Exercise directions -> From the line containing "This screenshot has height=676, width=498." through the last line of the material, copy every line exactly, both ends inclusive; do not copy pictures.

▼

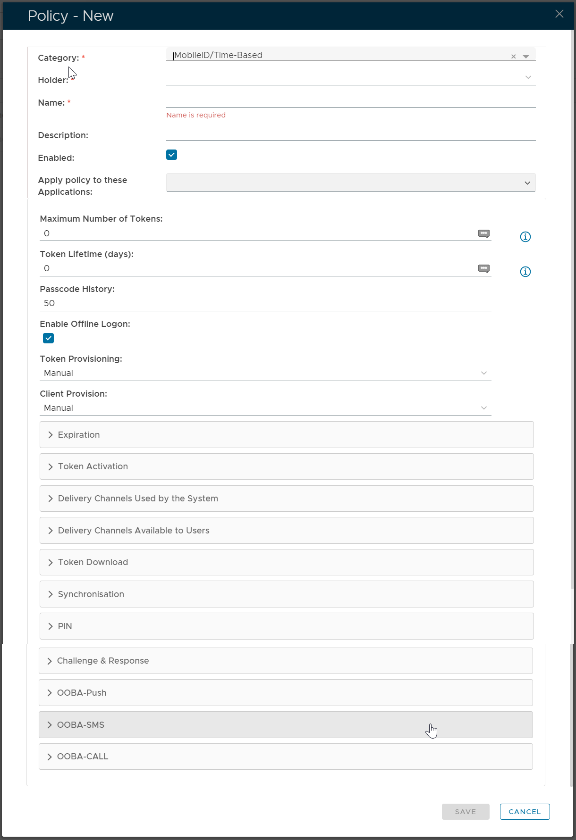Screen dimensions: 576x840
Task: Click the Holder field chevron
Action: point(528,77)

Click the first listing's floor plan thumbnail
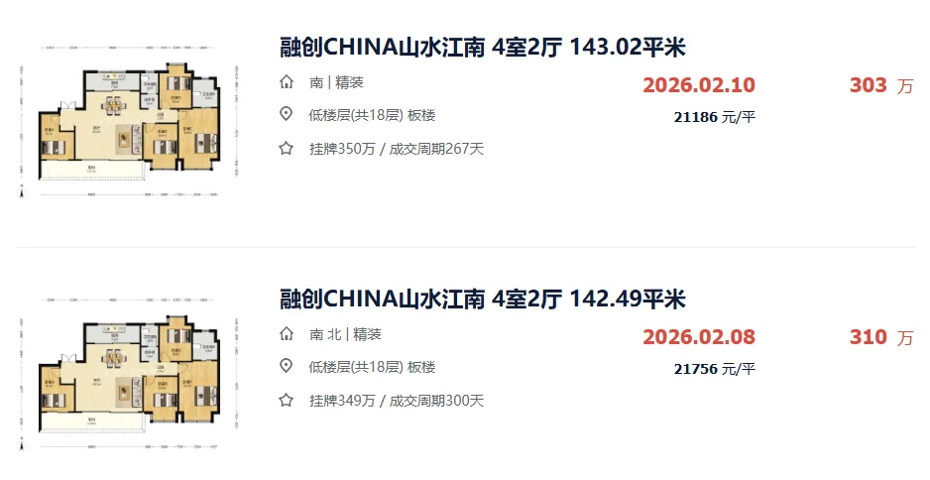pyautogui.click(x=129, y=121)
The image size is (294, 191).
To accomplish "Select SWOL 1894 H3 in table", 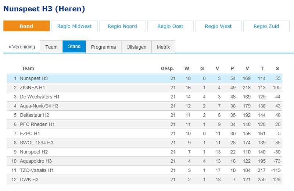I will coord(144,143).
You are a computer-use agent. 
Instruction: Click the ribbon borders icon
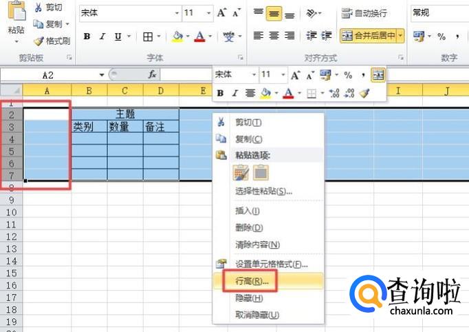click(148, 37)
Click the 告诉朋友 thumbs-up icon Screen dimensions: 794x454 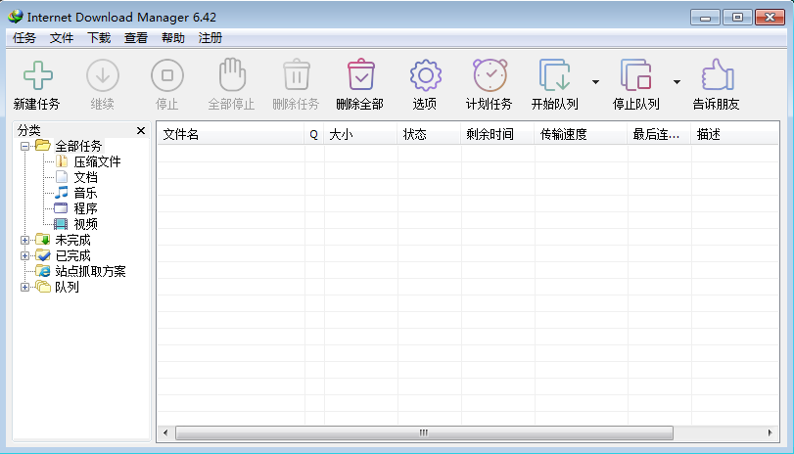pyautogui.click(x=716, y=76)
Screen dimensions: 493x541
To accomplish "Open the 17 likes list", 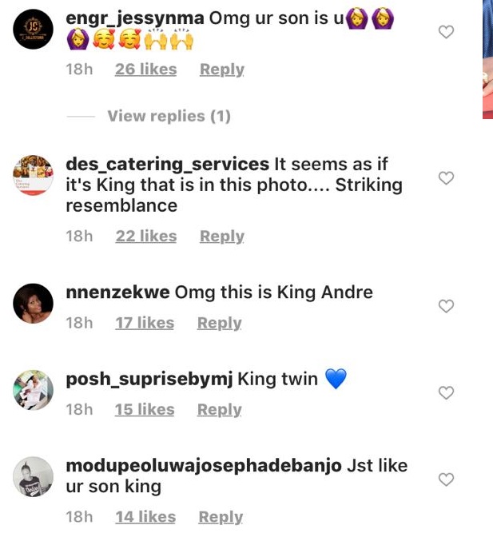I will click(144, 323).
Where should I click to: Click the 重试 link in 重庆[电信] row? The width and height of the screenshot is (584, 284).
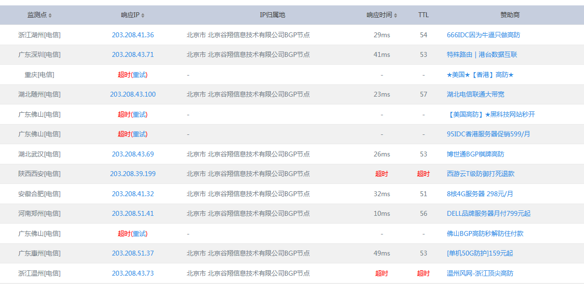tap(139, 75)
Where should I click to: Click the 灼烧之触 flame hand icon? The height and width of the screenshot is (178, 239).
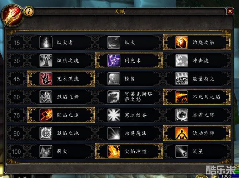pyautogui.click(x=181, y=42)
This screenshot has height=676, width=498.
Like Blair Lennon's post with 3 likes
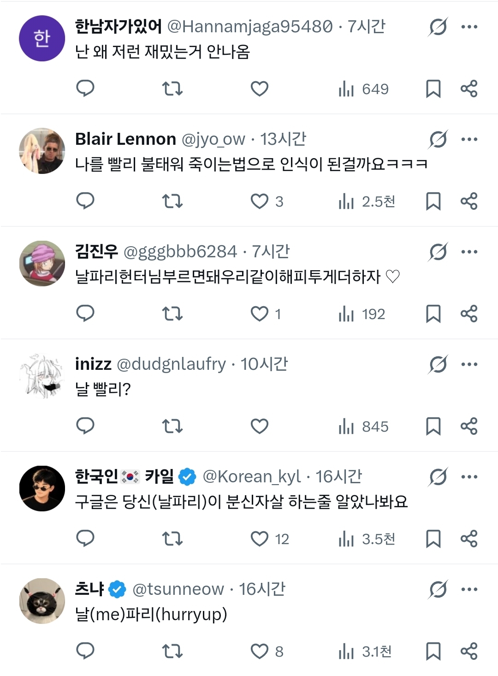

▲

Response below ->
This screenshot has height=676, width=498.
Like Blair Lennon's post with 3 likes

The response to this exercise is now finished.